Segundo a advogada Giovanna Zanata Barbosa, sócia do Zanata & Calbucci Advogados Associados, é exatamente o fato de as provas digitais serem facilmente alteráveis que torna recomendável a adoção de procedimentos como o uso do código hash.

“Para que se obtenha uma prova lícita e legítima, há de haver a documentação de todo o caminho percorrido por esse elemento probatório, desde a sua colheita até a sua apreciação pelo Poder Judiciário.”

“E, por se tratar de prova digital, é essencial que, após a realização da perícia, o equipamento do qual a prova foi extraída não seja descartado, a fim de que seja possível às partes contestar a perícia realizada”, acrescenta Giovanna.

Na mesma linha, o delegado de Polícia Leonardo Marcondes Machado sugere que o tema seja motivo de resolução do Ministério da Justiça, para evitar que a cadeia de custódia continue como uma grande “pedra de tropeço” para o sistema de Justiça Criminal.

“As polícias, em geral, dada a enorme demanda e a precária estrutura, acabam atuando de forma completamente amadora na instrução dos casos penais, o que representa um sério risco à própria ideia de justiça pela fragilidade do conjunto probatório que é tomado por base para as decisões criminais.”

Espelhamento do WhatsApp

Entre as maneiras de tratar a cadeia de custódia da prova digital no processo penal, há uma que gera especial preocupação: o método do espelhamento do aplicativo de mensagens WhatsApp.

Ele ocorre nos casos em que os investigadores utilizam um QR Code para acessar o aplicativo por meio de um segundo dispositivo. Ao fazerem isso, eles ganham não apenas o acesso às conversas mais recentes, mas também a possibilidade de editar, alterar ou criar conteúdo.

Apesar disso, até o momento a postura do Judiciário tem sido de presumir a validade das provas recolhidas dessa maneira. O STJ tem acórdãos adotando essa posição e até o Tribunal Superior Eleitoral seguiu essa linha.

Para Giovanna Barbosa, no entanto, o método do espelhamento do WhatsApp invalida a prova produzida, pois esse tipo de colheita fere a cadeia de custódia, uma vez que as ações não deixam vestígios.

“O aplicativo é criptografado e não deixa salvas eventuais modificações”, afirma ela. Contestar a presunção de validade dessa prova, por outro lado, pode ser extremamente difícil. “Seria exigir da parte a produção da chamada prova diabólica.”

Leonardo Machado defende que simplesmente não há como presumir a validade de uma prova digital. “Isso não significa pressupor a má-fé de quem quer que seja, mas simplesmente fazer valer a exigência legal de controle epistêmico e admissibilidade probatória pela via da cadeia de custódia.”

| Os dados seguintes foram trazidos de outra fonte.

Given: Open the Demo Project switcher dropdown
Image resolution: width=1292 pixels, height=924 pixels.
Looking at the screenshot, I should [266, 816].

E Juliana David define o método do espelhamento como terreno muito fértil para ilegalidades e, certamente, um cenário temerário para qualquer um que seja alvo de uma autorização dessa natureza.

“Como se pode presumir a integridade de uma prova independentemente da adequada documentação da sua cadeia de custódia? E, pior, exigir que se demonstre a adulteração dessa prova — a qual, pela própria natureza da prova digital, costuma ser indetectável?”, indaga a advogada.